Image: APA/GEORG HOCHMUTH
On Tuesday, a 32-year-old Slovene was held accountable at the Vienna Regional Court who, according to the indictment, had delivered a Tokarev pistol and 35 rounds of ammunition to the attacker from Vienna on September 25, 2020. The defendant made a confession but emphasized that he did not give the pistol directly to the assassin. He never met him and didn’t know his intentions either.
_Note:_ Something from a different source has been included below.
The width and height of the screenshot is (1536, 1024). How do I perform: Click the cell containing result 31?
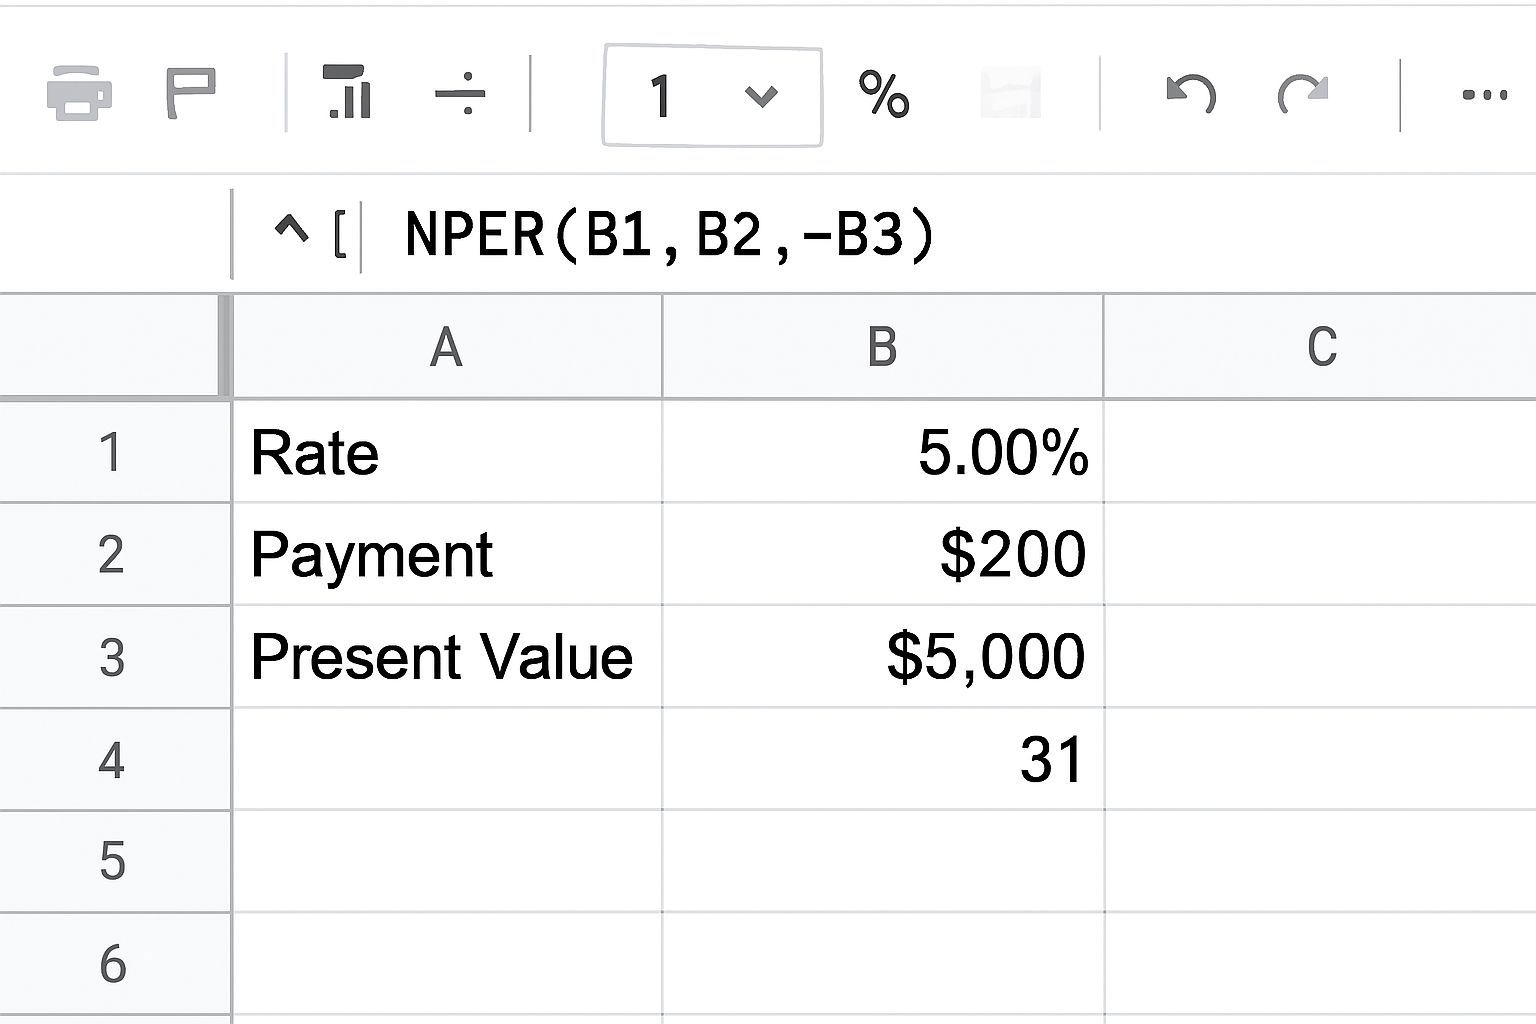pyautogui.click(x=882, y=760)
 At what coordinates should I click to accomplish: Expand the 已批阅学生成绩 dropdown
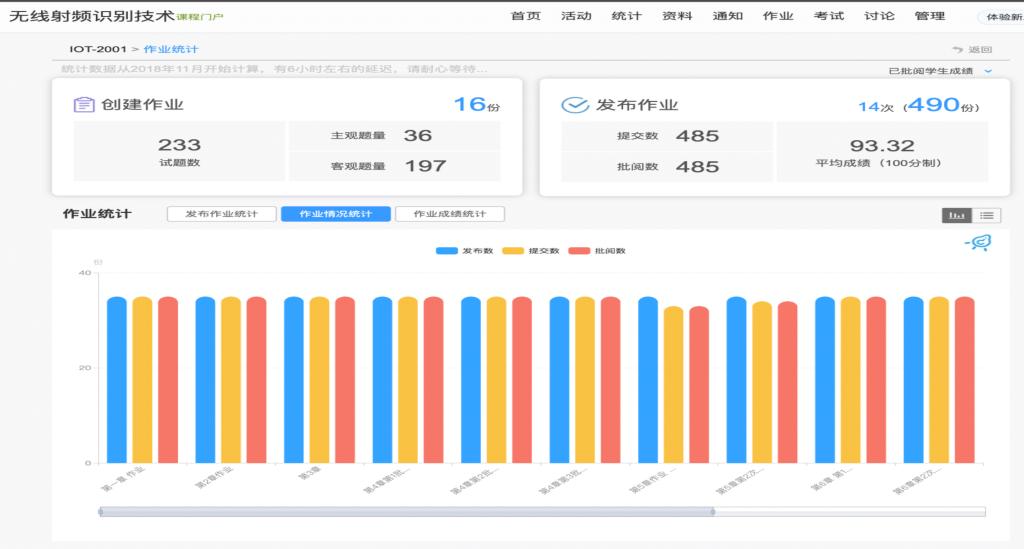pos(987,71)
He was sentenced to nine months imprisonment. After a nearly 40-minute hearing, the man was found guilty of a total of three violations of the Weapons Act – illegal possession and transfer of the handgun and ammunition. “You don’t have to spend your sentence in prison if you age well in the next three years,” the judge told the 32-year-old. He accepted the sentence, but the prosecutor initially made no statement. The judgment is therefore not final.
The assassin took the pistol with him in the terrorist attack on the evening of November 2, 2020 downtown, where he killed four passers-by with an assault rifle before being shot dead by the police. He is also said to have gotten the gun from the Slovene. The Zastava M70 – a model manufactured in former Yugoslavia and based on the technology of the Kalashnikov AK-47 assault rifle – is no longer the subject of the trial – due to an “unacceptable error” by the Vienna public prosecutor’s office, as Justice Minister Alma Zadic (Greens) admitted on the Whitsun weekend .
In 2021, the prosecution erroneously dropped a case in which the Slovene was involved. Marsel O. can therefore no longer be held responsible for the delivery of the Zastava in June 2020 – a possible violation of the War Material Act. With regard to the handgun, he is only accused of an offense under the Weapons Act, which results in a reduction in the range of punishment. If convicted in accordance with the charge, the arms dealer now faces a maximum of two years in prison. The 32-year-old is at large, the Vienna public prosecutor’s office had never requested his arrest. The lapse at the public prosecutor’s office, which became known only a few days ago, already had consequences. Minister of Justice Zadic initiated an administrative review and ordered a strengthening of internal supervision and structural changes in the Vienna prosecutor’s office.